After World War II, audio recordings gradually replaced sheet music as the dominant means of distributing music to consumers. As a result, the musical centerpiece of the family home moved from the piano to the hi-fi system and, consequently, from active music-making to audition and record collecting. The LP (331⁄3 rpm, long-playing, microgroove vinyl disc), introduced by Columbia Records in 1948, revolutionized the music industry. Along with changing habits of consumption, records transformed basic perceptions about music. Fleeting sounds became fixed objects.
Recordings had been around since Thomas Edison’s mechanical phonograph cylinder, patented in 1878. Within two decades, commercial recordings and distribution grew into an international industry. Popular titles at the beginning of the twentieth century sold millions of units. Gramophone records, which were easier to manufacture, ship, and store, hit the shelves around 1910, and subsequent advances in technology made audio recordings increasingly accessible. Still, sheet music—and the piano playing it depended on—remained king. The wholesale value of printed sheet music more than tripled between 1890 and 1909. 25,000 songs were copyrighted in the U.S. Sheet music sales totaled 30 million copies in 1910. The popularity of printed music continued through the 1940s. An article in Variety on October 4, 1944 boasted “Sheet Music Biz at 15-Year Crest.”
Sales declined precipitously as the 1940s moved into the 1950s. The days when hit songs were fueled by a combination of sheet music and, secondarily, record sales gave way to our recording-dominated era. A Variety article from November 21, 1953 captured the turning point: “Publishing Industry Alarmed by Pop Sheet Music Decline.”
The current ubiquity of recordings is the culmination of a centuries-long effort to mechanically reproduce sound—an evolution that began with musical notation and continued with programmable devices (hydro-powered organs, musical clocks, music boxes, player pianos, and the like). However, earlier inventions still required manual engagement and/or autonomous real-time devices/instruments. With recordings, sounds disembodied from their performance could be played back at any time.

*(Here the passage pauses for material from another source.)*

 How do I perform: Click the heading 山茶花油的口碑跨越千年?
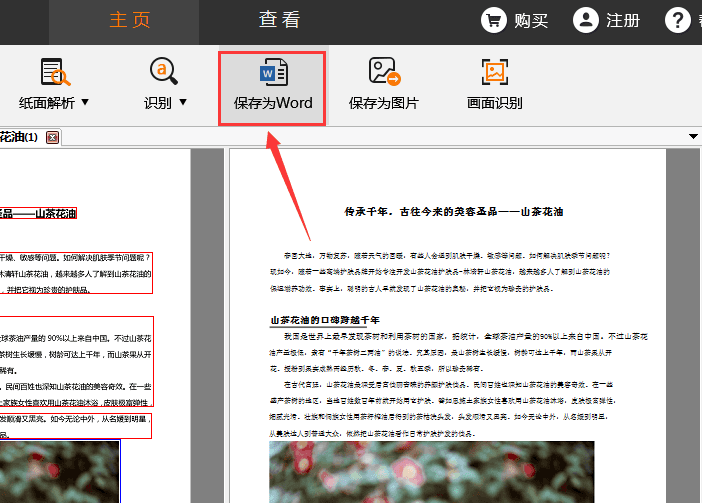[x=325, y=320]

Music itself became the object.
Michel Chion details seven ways recording technology facilitated the objectification of music: (1) capturing ephemeral sound vibrations and converting them into a permanent medium; (2) facilitating telephony, or the retransmission of sounds at a distance from their original source; (3) enabling new ways of systematic acousmatization, or the ability to hear without seeing; (4) allowing sounds to be amplified and de-amplified through electronic manipulation, as opposed to the crescendo or decrescendo of live instruments; (5) affording phonofixation, or the fixing of sounds and reuse of fixed sounds in the recording studio; (6) paving the path toward phonogeneration, or the creation of sound “out of nothing” by way of synthesizers and computers; (7) giving engineers the ability to reshape sounds through editing, processing, and manipulation.

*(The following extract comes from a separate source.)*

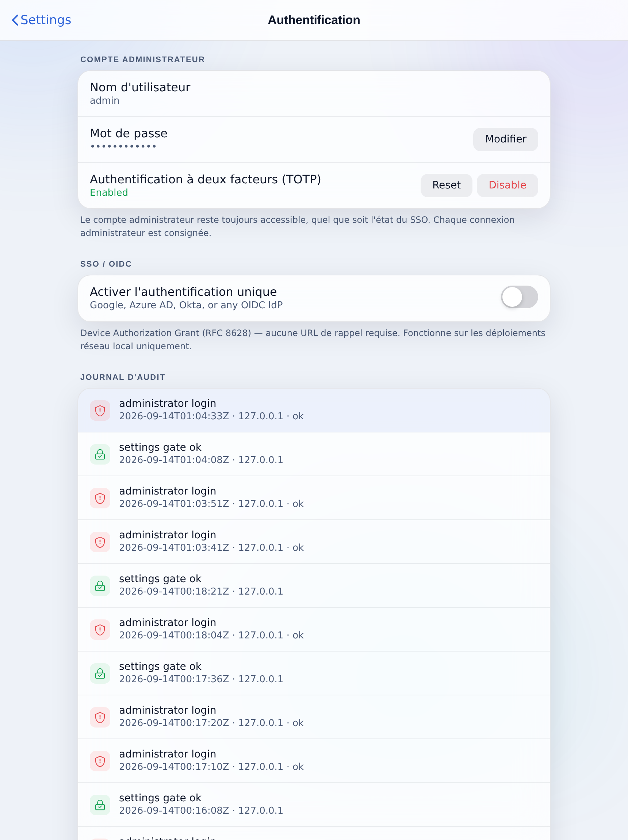
Task: Open the highlighted administrator login 01:04:33Z row
Action: pyautogui.click(x=314, y=410)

This last effect, in particular, contributes to Chion’s view of sounds converted into objects: “recording has been—above all from the moment that it enabled editing—the first means ever in history to treat sounds, fleeting things, as objects: that is to say, both in order to grasp them as objects of observation and in order to modify them—to act on their fixed traces.” Likewise, the listener’s control over recordings—through pausing, skipping forward, changing volume, using multiple devices, etc.—furthers the impression of music’s “thing-ness.”